GUIDANCE ON ONCOLOGY ENDPOINTS: FDA REVISION
Clinical trial endpoints serve to different objectives: In early phase, clinical trials evaluate safety and evidence biological drug activity; for later phase efficacy studies evaluate the clinical benefit.
Food and Drug Administration (FDA) has revised the previous guidance on oncology endpoints published in May 2007. This guidance provides recommendations to applicants on endpoints for cancer clinical trials submitted to the FDA.

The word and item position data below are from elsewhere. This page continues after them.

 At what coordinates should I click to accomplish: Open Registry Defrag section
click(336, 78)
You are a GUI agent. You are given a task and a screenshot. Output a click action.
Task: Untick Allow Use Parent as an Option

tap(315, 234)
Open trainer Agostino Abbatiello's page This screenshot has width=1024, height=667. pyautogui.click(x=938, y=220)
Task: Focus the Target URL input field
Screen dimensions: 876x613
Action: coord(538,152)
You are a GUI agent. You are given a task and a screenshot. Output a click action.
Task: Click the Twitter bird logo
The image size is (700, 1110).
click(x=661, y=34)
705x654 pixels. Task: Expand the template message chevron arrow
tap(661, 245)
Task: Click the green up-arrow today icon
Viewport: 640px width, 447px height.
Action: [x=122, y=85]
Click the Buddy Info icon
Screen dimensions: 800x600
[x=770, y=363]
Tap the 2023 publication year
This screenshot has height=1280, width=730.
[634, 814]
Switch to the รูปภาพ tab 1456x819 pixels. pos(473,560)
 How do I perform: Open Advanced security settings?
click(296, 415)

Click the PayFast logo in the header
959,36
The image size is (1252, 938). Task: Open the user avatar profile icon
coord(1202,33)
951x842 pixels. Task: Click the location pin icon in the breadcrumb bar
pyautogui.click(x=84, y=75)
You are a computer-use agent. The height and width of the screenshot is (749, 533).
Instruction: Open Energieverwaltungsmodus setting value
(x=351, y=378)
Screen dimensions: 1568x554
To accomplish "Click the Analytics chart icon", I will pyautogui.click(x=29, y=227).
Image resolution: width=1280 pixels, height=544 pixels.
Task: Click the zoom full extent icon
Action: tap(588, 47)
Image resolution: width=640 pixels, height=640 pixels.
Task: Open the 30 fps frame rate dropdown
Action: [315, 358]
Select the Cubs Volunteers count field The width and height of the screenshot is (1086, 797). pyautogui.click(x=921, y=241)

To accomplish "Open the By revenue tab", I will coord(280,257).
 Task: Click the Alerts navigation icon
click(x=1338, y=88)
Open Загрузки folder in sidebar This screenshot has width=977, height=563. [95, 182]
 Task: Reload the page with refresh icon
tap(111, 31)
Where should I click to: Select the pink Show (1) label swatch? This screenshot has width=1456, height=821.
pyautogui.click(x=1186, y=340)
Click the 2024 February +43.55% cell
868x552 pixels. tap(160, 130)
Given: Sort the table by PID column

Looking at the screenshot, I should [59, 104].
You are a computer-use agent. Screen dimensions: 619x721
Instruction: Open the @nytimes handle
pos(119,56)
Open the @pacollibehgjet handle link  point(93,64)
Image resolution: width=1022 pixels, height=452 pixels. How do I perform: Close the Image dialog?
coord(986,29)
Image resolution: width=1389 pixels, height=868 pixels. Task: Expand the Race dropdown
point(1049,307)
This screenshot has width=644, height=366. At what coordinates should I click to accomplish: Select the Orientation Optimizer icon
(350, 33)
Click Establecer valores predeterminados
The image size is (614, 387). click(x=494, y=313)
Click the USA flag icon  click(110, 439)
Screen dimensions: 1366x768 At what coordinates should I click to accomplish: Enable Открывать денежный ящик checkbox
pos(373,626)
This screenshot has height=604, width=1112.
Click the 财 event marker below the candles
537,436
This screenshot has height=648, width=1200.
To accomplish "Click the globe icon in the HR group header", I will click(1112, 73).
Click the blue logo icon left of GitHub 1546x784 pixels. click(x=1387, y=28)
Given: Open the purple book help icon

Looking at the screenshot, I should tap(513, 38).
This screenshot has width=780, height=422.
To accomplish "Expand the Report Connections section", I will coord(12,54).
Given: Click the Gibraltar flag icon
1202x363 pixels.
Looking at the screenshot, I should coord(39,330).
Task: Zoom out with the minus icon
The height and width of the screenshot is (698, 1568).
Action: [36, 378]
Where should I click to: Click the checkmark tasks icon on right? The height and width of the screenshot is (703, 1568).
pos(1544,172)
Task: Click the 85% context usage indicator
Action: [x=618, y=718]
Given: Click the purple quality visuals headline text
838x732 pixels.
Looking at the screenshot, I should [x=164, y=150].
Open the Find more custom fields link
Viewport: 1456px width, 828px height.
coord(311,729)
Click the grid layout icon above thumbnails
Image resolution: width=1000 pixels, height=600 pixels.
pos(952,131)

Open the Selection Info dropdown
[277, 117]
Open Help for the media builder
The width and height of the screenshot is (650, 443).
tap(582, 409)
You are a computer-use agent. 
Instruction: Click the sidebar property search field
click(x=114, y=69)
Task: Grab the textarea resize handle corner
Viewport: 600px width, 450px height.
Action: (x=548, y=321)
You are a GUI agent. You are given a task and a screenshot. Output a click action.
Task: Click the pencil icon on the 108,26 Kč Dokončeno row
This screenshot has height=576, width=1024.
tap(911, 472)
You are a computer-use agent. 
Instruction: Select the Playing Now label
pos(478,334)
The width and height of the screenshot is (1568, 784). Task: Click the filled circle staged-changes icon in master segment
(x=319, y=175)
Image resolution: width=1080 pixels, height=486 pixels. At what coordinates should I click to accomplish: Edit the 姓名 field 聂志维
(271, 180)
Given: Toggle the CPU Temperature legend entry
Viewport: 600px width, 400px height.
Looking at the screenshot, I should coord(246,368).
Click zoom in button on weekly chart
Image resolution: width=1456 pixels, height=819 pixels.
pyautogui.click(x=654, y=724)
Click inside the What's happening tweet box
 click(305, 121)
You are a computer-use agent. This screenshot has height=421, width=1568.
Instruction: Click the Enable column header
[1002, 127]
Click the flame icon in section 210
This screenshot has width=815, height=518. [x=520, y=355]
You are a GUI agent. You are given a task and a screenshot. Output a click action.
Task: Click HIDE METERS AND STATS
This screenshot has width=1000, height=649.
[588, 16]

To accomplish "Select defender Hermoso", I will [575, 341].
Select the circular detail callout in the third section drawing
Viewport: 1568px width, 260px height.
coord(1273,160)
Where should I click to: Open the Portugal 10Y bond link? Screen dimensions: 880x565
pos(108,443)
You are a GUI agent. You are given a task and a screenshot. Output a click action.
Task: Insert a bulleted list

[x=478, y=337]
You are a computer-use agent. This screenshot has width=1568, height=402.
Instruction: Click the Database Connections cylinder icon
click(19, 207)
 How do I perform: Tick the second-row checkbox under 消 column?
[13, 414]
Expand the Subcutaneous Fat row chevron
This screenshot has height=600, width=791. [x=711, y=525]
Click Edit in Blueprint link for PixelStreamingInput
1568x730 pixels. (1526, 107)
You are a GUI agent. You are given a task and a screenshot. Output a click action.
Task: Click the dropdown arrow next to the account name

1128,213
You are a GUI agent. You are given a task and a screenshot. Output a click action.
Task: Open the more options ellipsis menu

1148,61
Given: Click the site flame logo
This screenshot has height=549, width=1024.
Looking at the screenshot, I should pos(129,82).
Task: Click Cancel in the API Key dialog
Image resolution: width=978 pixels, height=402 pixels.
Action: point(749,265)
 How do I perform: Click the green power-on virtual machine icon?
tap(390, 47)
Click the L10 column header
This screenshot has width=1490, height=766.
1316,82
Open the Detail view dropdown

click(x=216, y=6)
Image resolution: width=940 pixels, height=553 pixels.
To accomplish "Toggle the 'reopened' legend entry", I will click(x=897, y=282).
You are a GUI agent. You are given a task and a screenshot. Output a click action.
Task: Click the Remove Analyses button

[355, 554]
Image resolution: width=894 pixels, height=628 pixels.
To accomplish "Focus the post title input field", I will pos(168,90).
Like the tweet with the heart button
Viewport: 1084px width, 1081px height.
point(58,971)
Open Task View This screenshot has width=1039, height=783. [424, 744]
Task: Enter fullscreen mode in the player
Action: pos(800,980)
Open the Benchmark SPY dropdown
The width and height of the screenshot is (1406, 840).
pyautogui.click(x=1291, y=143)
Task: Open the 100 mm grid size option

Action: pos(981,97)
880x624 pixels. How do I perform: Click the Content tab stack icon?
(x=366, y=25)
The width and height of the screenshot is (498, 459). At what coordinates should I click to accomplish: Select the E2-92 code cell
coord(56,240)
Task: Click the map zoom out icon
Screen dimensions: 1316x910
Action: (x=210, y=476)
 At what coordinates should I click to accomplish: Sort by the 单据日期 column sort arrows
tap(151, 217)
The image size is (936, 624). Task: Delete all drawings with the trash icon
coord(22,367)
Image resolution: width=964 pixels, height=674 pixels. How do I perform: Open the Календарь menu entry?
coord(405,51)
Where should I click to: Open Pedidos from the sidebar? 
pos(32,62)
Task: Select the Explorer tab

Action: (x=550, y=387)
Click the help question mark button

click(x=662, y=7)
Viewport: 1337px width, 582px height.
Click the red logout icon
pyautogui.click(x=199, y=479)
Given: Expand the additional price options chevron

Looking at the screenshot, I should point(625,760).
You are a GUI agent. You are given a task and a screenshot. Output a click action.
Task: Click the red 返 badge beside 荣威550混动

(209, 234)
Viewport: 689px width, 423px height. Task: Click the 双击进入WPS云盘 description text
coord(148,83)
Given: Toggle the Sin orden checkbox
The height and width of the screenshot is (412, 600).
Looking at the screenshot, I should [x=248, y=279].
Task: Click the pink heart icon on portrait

In this guidance, the FDA classifies several endpoints in base on type of endpoint and study design. Furthermore, analyses advantages and disadvantages of every endpoint referred.
In addition to the already stablished endpoints, in this revision, the FDA proposes two new endpoints to consider:
- Blood or Body Fluid-Based Biomarkers: Generally, although biomarkers assayed from blood or body fluids have not served as primary endpoints for cancer drug approval, the FDA has accepted blood-based markers as elements of a composite endpoint. This fact has been due to the use of paraprotein levels measured in blood and urine (myeloma) or CA-125 (ovarian cancer), for example.
- Emerging Endpoints: FDA recognizes that owing to advances in science, new endpoints that may be used in drug approvals can be identified. As examples, minimal residual disease (lymphoblastic leukemia) and metastasis-free survival (non-metastasis castration-resistant prostate cancer).